I could go on about other stuff (like should I try a new distro?) but I'm already up way too late as it is. Maybe later.

Hey everyone, I'm back.

I haven't been working on any projects lately; and I'm kind of wondering what I should do next. I've put some effort into trying to figure out why my Hanzi Quiz program is hosed in Safari (and Konqueror): that's led me to submit a couple of bug reports.

The second of those reports is so whack that I wonder if something must just be wrong with my system: I first discovered that some accented characters don't show up in utf-8 encoding (although chinese chars are fine), and then I tried iso-8859-1 ... and accented characters didn't appear then either!

I thought that had to be a mistake, so I went and found the link to the famous French newspaper Le Monde, and that showed accented characters just fine. But when I viewed the html source, I found that all the accented characters were numeric entities!
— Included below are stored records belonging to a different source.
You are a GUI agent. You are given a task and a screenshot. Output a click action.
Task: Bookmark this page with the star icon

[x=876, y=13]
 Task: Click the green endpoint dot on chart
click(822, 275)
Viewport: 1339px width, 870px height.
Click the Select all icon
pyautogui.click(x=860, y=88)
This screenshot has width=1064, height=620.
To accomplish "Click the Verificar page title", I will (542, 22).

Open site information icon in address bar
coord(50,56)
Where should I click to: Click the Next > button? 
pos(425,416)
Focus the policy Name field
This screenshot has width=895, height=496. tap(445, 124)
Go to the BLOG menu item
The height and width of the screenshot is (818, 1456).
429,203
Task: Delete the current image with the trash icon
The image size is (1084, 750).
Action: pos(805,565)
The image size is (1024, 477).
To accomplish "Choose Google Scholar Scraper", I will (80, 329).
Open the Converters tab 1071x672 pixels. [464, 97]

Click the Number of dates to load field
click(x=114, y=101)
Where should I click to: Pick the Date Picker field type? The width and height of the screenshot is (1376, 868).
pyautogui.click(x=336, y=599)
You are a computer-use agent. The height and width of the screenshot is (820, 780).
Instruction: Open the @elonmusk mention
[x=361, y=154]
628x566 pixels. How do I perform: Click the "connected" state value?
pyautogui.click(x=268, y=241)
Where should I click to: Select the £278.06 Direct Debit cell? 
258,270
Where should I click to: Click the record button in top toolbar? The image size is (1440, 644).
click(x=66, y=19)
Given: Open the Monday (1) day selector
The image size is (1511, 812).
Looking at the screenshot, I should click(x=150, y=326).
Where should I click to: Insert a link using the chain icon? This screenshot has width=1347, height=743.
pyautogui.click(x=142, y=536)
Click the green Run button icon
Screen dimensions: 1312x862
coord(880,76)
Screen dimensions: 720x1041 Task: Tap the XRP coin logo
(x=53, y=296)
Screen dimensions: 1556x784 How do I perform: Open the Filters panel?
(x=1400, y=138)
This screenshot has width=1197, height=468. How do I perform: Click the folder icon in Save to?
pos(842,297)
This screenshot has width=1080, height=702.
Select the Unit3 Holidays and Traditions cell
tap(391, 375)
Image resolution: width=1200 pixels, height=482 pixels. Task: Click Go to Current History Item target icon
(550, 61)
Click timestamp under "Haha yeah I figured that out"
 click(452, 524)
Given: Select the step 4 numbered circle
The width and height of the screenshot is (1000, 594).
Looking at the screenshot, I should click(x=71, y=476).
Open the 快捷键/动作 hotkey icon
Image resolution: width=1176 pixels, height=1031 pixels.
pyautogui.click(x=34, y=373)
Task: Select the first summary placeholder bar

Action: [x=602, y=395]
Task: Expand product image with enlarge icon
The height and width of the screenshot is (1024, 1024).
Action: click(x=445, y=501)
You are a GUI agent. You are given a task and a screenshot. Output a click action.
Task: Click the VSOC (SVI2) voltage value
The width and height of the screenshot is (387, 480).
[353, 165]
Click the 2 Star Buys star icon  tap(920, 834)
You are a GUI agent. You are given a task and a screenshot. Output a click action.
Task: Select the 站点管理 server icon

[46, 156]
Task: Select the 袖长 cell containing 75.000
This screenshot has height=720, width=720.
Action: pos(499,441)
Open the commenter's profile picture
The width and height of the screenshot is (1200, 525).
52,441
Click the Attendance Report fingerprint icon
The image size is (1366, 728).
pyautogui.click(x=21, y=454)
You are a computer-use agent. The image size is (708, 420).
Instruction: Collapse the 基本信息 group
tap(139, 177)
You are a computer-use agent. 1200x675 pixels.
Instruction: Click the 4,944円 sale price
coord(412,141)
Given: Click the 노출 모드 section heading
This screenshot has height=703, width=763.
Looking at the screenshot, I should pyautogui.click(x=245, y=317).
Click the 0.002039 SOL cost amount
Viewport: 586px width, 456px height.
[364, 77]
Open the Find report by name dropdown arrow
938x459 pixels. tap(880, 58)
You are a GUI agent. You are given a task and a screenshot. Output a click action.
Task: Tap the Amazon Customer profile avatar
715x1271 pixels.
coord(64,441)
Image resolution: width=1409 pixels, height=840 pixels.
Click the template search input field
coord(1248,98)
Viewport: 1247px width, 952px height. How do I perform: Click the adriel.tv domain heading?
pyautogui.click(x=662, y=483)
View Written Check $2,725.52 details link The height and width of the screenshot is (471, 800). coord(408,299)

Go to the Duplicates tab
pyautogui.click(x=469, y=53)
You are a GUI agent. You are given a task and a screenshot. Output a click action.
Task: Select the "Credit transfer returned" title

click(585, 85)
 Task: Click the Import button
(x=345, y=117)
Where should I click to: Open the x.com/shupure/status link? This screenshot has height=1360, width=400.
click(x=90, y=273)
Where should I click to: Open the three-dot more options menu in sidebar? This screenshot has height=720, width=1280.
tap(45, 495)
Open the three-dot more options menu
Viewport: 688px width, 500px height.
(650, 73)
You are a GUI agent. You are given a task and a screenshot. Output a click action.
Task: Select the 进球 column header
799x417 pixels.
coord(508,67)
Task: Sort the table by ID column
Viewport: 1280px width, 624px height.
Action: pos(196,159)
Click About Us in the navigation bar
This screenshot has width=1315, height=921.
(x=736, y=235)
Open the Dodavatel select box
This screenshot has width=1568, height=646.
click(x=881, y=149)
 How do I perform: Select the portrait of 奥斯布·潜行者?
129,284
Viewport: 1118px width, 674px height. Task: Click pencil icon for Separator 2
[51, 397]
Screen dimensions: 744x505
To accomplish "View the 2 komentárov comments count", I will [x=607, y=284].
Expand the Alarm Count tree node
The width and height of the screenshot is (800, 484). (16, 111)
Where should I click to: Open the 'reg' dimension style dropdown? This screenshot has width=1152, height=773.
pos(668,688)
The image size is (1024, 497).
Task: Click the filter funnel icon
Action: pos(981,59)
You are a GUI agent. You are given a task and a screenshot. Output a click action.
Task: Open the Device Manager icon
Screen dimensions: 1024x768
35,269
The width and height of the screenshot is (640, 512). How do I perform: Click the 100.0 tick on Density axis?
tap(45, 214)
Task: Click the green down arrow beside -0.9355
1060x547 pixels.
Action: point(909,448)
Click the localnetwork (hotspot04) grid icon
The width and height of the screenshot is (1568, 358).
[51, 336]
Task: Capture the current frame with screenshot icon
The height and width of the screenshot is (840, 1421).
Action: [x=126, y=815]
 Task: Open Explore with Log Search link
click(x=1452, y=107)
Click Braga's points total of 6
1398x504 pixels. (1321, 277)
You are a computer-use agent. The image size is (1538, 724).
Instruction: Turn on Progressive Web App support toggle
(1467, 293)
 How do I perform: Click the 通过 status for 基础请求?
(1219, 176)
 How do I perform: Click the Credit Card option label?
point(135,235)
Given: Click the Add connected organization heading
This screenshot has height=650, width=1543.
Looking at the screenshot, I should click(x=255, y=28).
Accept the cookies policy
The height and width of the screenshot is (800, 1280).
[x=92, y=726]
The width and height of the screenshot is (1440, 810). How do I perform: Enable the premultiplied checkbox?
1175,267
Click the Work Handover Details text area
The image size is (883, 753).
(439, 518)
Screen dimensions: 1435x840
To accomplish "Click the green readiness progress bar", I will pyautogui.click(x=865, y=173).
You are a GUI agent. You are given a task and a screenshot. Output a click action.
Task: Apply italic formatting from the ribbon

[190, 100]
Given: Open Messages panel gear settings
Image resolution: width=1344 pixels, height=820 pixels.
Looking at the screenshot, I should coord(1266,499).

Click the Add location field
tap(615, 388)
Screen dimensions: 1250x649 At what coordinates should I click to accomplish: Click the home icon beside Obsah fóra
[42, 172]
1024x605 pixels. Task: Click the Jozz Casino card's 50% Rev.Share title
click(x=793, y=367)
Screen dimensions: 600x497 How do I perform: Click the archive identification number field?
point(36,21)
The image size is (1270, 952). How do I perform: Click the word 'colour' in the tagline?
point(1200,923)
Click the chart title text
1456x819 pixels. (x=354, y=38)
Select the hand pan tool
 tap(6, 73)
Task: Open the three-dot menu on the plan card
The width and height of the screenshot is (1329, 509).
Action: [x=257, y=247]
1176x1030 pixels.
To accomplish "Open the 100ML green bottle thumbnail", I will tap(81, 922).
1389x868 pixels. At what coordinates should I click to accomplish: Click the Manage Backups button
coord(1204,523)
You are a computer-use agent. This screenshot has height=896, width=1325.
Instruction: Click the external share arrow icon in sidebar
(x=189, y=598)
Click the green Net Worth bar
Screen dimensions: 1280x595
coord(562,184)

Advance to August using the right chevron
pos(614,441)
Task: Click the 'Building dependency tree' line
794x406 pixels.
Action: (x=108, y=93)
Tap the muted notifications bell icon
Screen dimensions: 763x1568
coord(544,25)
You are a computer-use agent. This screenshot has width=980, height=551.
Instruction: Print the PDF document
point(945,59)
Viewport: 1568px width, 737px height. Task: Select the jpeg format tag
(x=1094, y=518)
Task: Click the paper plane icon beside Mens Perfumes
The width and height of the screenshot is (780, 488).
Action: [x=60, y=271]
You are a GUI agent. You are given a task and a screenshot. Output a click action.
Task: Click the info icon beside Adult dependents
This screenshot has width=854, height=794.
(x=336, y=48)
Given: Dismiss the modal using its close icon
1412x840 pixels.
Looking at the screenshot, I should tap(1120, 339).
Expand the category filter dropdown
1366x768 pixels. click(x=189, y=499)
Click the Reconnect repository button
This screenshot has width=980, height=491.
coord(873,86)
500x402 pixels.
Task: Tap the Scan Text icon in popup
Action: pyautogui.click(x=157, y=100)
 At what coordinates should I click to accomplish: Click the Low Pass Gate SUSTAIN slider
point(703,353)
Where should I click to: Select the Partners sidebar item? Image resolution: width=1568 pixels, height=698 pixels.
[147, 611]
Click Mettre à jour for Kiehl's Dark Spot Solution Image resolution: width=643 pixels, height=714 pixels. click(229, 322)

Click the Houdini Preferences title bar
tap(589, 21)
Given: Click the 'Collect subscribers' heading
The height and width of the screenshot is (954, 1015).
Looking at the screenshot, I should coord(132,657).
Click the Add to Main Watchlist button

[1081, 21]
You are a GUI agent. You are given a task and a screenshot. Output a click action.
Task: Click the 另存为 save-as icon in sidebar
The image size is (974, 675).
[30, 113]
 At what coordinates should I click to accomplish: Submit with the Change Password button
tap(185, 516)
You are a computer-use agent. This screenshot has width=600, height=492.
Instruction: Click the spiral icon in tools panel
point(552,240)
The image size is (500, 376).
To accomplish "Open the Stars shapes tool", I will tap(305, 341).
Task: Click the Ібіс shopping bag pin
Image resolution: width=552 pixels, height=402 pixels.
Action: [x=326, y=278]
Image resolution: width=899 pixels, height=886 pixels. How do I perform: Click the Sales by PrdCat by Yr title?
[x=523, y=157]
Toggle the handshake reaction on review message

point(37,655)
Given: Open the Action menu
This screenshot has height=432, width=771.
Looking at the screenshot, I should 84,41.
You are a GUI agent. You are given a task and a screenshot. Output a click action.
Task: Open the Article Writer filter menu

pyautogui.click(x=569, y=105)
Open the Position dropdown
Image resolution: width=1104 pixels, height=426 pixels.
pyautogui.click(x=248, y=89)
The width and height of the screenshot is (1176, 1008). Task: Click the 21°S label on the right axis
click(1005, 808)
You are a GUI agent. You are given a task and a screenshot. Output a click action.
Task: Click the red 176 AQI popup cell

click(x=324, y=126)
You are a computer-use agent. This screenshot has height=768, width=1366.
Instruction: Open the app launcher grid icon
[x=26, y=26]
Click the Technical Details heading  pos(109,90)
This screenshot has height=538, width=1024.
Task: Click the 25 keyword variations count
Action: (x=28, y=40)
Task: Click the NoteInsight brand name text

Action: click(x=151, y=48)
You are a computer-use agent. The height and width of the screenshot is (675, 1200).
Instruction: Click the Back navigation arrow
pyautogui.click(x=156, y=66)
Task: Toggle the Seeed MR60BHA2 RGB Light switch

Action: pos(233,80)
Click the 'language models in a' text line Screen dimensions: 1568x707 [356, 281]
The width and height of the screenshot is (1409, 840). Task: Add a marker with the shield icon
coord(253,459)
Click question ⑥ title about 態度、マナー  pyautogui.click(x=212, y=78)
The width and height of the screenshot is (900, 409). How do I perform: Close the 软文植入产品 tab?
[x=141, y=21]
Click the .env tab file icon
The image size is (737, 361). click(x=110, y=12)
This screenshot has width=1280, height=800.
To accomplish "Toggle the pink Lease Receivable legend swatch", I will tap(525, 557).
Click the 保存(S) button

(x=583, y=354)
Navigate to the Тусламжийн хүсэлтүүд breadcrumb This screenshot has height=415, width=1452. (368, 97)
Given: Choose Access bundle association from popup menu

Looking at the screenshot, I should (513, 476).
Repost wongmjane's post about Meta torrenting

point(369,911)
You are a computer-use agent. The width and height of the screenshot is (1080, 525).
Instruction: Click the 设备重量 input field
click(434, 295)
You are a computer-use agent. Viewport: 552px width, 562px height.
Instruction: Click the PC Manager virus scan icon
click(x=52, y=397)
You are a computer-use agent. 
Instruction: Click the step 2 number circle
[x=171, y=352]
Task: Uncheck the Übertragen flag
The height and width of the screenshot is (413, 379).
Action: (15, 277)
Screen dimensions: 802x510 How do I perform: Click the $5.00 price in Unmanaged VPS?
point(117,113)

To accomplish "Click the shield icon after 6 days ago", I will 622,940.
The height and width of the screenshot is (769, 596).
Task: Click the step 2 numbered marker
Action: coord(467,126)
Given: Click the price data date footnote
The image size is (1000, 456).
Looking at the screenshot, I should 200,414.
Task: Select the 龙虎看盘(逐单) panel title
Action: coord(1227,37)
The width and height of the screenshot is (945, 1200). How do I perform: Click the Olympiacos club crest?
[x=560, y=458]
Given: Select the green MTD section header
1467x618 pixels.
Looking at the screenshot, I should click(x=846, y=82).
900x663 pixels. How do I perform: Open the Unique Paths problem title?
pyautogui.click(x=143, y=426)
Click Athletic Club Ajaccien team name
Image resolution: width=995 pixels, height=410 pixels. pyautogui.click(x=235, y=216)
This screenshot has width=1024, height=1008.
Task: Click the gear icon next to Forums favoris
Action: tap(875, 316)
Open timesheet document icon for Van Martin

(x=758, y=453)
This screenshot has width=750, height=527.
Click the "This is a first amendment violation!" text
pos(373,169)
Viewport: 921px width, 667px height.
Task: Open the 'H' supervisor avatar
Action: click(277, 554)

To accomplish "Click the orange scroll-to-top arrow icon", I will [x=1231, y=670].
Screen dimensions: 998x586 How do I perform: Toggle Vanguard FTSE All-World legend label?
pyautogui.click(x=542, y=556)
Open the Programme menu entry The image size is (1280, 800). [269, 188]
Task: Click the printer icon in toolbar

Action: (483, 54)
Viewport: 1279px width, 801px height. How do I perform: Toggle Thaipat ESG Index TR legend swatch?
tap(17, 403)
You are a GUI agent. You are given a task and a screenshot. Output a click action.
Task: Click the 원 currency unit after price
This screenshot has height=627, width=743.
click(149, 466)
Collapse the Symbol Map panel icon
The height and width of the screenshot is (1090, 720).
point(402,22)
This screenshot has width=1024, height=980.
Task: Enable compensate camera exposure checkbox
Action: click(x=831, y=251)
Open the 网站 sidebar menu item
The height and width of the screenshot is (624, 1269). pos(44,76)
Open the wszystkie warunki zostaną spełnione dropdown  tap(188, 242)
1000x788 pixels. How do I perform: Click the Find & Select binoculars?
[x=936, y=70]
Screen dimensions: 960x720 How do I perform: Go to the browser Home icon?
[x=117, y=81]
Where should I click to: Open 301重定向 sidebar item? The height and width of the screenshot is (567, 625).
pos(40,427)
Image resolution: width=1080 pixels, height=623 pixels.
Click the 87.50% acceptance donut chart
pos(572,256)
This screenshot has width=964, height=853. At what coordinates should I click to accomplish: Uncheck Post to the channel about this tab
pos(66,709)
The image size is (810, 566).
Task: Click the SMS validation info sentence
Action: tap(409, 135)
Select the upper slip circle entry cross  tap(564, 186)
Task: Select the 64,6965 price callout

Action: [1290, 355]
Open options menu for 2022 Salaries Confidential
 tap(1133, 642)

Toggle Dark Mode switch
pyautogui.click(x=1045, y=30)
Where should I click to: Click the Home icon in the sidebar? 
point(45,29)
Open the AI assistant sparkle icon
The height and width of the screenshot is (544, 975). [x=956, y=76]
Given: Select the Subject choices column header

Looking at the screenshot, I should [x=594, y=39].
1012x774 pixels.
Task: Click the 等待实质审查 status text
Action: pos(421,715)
Do you Europeans never use the actual iso-8859-1 byte values (or utf-8 byte sequences) for your accented characters?

It strikes me as near impossible that Konqueror, as a European project, would fail to catch this -- but that's what's happening on my (Debian unstable) system.

In any case, Konq (and therefore Safari) look so hopelessly hosed to me that I'm not too inclined to try to make any serious DHTML work on for them. I think I should find another project for a while.

On a personal note, my wife and I are expecting a son in late October. That's an exciting prospect, but also somewhat scary.